I've never thought highly of abstinence pledges. I mean, a pledge requires a person to put rational thought over emotion which is not something teenagers are known to be good at.

How many kids "pledge" not to try drugs? Or "pledge" to always do their chores? Or "pledge" to be home at a certain hour? All these are examples of weaker temptations than sex and teenagers still break them.

That said, I'm weary of these results being this researcher clearly has an agenda (she's written about the topic several times now and keeps a related blog). I've found statisticians who go into a survey wanting to draw a specific conclusion tend to draw that conclusion regardless of whether it's true or not. Especially when their sample size is so small.

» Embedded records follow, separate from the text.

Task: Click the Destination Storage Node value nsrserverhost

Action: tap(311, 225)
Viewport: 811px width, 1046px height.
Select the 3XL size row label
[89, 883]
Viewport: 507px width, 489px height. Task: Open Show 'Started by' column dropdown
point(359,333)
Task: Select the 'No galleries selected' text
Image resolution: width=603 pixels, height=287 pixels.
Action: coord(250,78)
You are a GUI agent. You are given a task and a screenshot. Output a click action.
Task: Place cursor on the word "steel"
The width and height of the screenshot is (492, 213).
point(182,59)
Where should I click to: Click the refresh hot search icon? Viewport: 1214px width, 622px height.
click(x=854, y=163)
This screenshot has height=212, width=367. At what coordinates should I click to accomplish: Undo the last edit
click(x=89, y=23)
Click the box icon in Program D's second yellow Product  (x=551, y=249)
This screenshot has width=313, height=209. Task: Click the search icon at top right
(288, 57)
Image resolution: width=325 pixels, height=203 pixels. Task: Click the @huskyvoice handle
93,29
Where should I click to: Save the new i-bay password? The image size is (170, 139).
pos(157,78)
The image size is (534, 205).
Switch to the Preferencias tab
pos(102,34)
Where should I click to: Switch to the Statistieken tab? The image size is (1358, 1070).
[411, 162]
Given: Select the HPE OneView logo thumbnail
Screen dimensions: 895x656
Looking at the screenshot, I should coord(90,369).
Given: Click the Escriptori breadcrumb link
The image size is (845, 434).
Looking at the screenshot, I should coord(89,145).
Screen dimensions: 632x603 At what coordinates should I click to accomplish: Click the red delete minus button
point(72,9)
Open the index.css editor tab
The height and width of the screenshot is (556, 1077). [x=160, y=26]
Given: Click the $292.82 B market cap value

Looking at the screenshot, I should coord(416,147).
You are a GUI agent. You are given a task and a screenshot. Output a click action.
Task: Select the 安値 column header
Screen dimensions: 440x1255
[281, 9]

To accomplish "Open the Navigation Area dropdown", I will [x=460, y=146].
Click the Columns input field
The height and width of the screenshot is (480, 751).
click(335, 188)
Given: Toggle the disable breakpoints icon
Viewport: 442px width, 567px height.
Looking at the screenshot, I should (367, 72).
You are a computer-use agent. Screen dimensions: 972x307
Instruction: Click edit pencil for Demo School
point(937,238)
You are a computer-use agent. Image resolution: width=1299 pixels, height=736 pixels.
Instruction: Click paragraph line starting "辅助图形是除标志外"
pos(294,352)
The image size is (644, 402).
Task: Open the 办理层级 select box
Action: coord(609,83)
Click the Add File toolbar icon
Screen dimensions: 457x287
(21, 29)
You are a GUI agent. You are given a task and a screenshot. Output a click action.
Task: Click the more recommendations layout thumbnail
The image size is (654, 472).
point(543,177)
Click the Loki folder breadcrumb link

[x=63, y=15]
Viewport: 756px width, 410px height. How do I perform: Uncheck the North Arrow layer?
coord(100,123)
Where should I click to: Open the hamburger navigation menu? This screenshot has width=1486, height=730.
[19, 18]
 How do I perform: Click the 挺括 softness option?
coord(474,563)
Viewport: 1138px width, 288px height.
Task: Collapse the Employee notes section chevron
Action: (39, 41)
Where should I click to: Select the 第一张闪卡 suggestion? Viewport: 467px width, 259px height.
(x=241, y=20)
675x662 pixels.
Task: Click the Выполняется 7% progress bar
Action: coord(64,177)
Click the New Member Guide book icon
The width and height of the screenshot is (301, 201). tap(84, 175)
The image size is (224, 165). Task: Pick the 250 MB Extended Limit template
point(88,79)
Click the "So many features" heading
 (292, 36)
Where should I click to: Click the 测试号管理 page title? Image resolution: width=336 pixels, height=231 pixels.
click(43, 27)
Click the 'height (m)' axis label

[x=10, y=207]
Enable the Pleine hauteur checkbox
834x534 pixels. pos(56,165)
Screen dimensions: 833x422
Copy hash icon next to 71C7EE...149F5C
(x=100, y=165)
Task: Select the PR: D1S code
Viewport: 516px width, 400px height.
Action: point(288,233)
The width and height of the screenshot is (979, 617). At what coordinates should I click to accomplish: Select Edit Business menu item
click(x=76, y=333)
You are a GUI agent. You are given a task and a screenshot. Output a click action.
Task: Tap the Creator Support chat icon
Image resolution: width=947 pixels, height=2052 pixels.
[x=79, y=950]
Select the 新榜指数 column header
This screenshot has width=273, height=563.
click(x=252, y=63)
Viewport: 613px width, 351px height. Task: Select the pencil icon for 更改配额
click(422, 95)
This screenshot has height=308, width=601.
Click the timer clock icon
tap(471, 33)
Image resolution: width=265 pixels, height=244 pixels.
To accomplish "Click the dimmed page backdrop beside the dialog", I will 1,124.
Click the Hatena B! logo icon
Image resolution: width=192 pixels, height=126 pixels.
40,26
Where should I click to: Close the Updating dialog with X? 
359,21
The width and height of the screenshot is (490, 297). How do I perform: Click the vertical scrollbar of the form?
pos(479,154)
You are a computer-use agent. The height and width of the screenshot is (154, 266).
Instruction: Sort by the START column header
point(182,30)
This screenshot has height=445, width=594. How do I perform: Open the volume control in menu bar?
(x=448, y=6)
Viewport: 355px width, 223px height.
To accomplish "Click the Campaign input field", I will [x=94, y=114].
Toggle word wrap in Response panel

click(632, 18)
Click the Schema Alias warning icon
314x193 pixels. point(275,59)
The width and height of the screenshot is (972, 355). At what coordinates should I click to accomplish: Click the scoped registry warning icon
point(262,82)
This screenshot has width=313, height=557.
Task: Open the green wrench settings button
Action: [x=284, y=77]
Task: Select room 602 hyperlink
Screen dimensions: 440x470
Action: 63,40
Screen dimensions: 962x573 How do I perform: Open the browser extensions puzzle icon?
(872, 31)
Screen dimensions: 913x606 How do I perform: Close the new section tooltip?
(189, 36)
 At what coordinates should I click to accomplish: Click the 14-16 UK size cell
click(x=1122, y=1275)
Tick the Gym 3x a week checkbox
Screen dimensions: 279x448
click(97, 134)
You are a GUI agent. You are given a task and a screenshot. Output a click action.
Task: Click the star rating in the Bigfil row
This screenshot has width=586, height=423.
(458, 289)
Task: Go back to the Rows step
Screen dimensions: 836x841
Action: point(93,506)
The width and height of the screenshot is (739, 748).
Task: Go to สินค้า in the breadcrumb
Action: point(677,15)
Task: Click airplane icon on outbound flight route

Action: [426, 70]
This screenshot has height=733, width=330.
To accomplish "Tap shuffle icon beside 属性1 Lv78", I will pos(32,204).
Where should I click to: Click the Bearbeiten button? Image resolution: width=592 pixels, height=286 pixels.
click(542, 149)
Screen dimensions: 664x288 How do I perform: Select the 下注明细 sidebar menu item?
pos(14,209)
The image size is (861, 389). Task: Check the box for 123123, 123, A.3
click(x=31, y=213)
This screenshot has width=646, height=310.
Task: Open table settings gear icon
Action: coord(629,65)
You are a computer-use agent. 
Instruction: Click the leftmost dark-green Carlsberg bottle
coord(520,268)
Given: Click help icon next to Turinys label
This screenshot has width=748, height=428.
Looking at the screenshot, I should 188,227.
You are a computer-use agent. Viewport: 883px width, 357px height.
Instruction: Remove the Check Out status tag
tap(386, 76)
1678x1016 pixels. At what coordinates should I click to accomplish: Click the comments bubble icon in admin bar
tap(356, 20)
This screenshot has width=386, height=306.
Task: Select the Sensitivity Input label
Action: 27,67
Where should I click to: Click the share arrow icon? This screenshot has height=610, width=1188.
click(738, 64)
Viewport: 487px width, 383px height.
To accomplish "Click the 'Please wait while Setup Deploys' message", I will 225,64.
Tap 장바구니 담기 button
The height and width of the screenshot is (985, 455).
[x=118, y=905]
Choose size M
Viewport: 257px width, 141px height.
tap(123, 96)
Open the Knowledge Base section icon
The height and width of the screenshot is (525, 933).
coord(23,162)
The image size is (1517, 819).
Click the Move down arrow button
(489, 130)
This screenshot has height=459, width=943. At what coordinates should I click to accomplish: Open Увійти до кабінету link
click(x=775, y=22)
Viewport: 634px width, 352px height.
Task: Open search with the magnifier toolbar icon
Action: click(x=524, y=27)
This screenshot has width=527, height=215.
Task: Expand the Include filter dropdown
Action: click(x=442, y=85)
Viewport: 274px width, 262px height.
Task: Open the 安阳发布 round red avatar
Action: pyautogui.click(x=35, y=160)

Research has shown that abstinence doesn't really work so well. There was a study that showed that abstinence only sex-ed lead to no change in the median initial age for sex.

In fact, abstinence education has led to a rise in anal sex among straight teens (it's not real sex, and is perfectly safe).


It's silly to try to moderate or influence sexual behaviour of animals, and it's unethical to try to restrain natural animal behaviour. If you see a primate of prime mating age priming to mate, get out of the way and let them do their thing.

The only time we should step in is when other things we invent cause this behaviour, in which case it becomes unnatural. For example, alcohol or drugs.


This is positively the least shocking news I've heard all day.


Agreed. The fact that all these tools take such pledges slays me.

The sad part is how many of the states' school's systems still teach abstinence as a form of safe sex instead of actually teaching safe sex.


Why not both?

Condoms are good most of the time, but in order to have 100% foolproof safety one would have to not have sex at all.

Redundant forms of birth control add more 9s to the end of 99.9, but there's still that possibility that one would get pregnant.

And then there's the whole STI(STD) issue. The only way to make sure that you don't get them is to not have sex, but that's not exactly fun, right?

Proper birth control _should_ be taught in _all_ schools, not just public schools but also private schools.

Don't be a fool, wrap your tool.


Indeed, but on the other hand it's also old and not hacker news!


I think we need further studies, as I find it hard to believe that peer pressure and misinformation are unable to nullify biological imperative.